An autopoetic entity metabolizes continuously... Life entails energy expenditure and the making messes..
Replication is not nearly as fundamental a characteristic of life as is autopoesis. Consider: the mule, offspring of a donkey and a horse, cannot “replicate.” It is sterile, but it metabolizes with as much vigor as either of its parents...
DEATH
Bacteria grow and divide and they can be killed; but they do not age or naturally die. Aging and dying is a programmed internal process. For Margulis and Sagan (1995: 137) It:
arose in our microbial ancestors at some time during the evolution of sexual individuals. Strange to say, death itself, evolved. Indeed, it was the first—and is still—the most serious sexually transmitted “disease.”
CELLS VS ORGANISMS
While cells are the units of organisms, it is organisms that are the units of life. It’s an important distinction. A single-celled organism such as an Amoeba is analogous not to one of your cells, but to your whole body. Unlike the Amoeba, none of your cells could live for long on its own. The organism we recognize as an animal or plant is not a collection of unicells, but a multicellular cooperative with the emergent properties of “whole organism.”

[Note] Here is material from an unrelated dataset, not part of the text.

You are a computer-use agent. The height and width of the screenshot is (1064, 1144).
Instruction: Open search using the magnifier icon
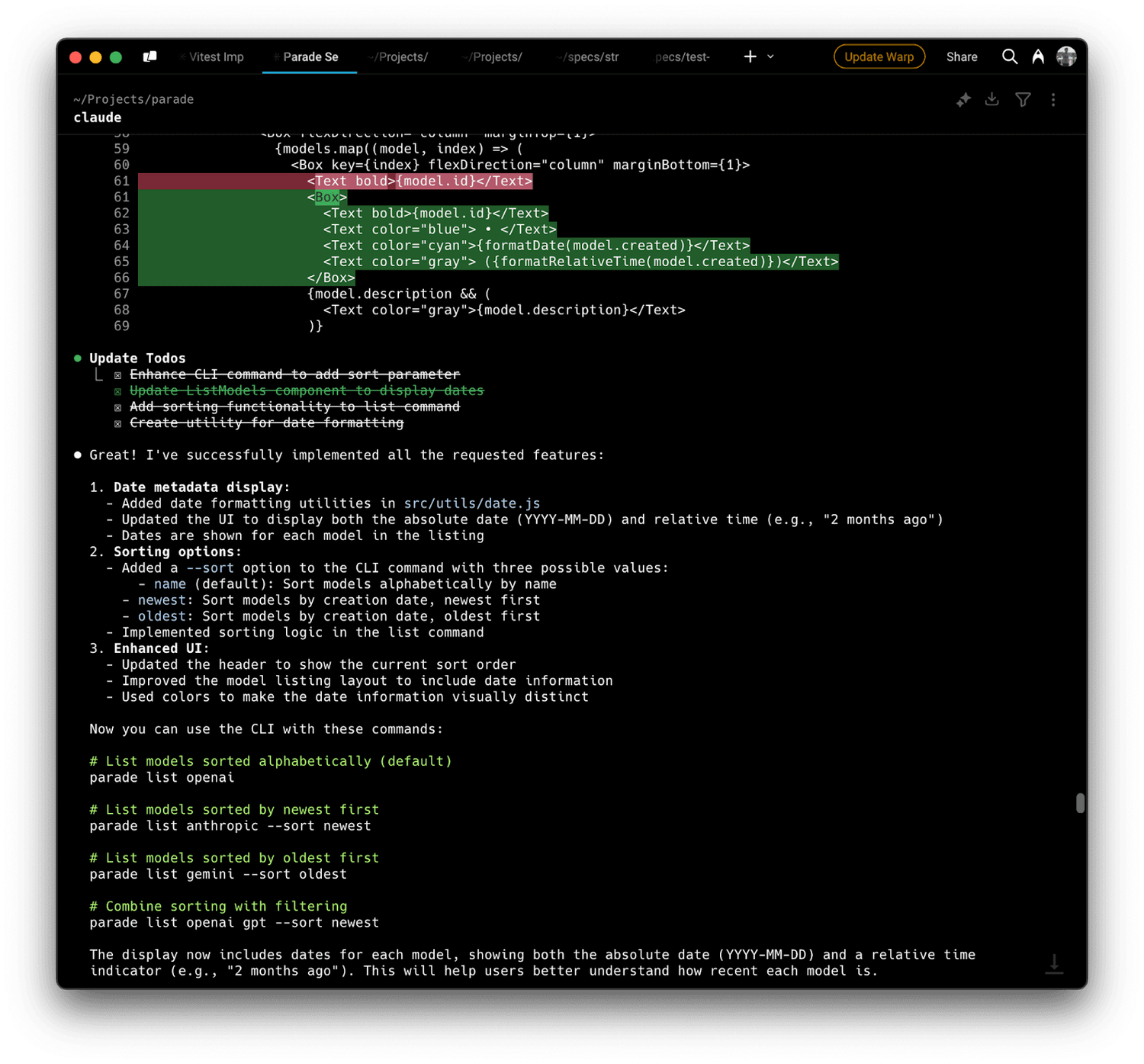point(1010,56)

Margulis and Sagan (1995: 18) remind us that “The tiniest bacteria (about one ten-millionth of a meter in diameter) are the minimal autopoetic units known today.” Furthermore (1995: 137),
Minimal life on earth today is a system, a minute membrane-bound sphere, a bacterial cell, requiring many interacting molecules. Some 500 to 5,000 genes make a similar number of proteins.
VIRUSES
Viruses are not alive. They must utilize the cytoplasmic architecture and metabolic pathways of a host cell.Again, here is what Margulis and Sagan (1995: 18) have to say about them:
[V]iruses... are too small and to simple self-maintain, they do not metabolize. Viruses do nothing until they enter a autopoietic entity, a bacterial cell, the cell of an animal, or of another live organism. Viruses must utilize the cytoplasmic architecture and metabolic pathways of a host cell.
LIFE EVOLVES…
Just as an individual has a family history, each species is one tip on a branching tree of life extending back in time through ancestral species more and more remote. Species that are very similar, such as the horse and zebra, share a common ancestor that represents a relatively recent branch point on the tree of life. Trace evolution back far enough, and there are only the primeval prokaryotes that inhabited Earth more than three billion years ago. All of life is connected.
Margulis, Lynn and Sagan, Dorion (1995) What is Life? Simon and Schuster, New York.
THE ESSENTIAL QUESTIONS OF BIOLOGY:
How is it built?
How does it work?
How did it evolve?
SLIPPERY QUESTIONS ABOUT THE PROBLEM OF DEFINING LIFE
1. Why does life resist a simple, one-sentence definition?
2. DNA replicates and so do viruses. Why are they not alive?
3. Flames, whirlpools and tornadoes are dissipative structures. They are recognizable, dynamic organized units of matter, formed by energy flow. What are the similarities and differences between these dissipative structures and living entities?
4. Copper sulphate crystals can be grown in from seed crystals in a beaker. They reproduce but they are classified as inorganic, non-living matter. Why?
5. Trains move, use oxygen and fuel, and produce wastes and heat. Which of the characteristics of life are satisfied by trains and other fuel burning machines? Which characteristics categorically do not apply?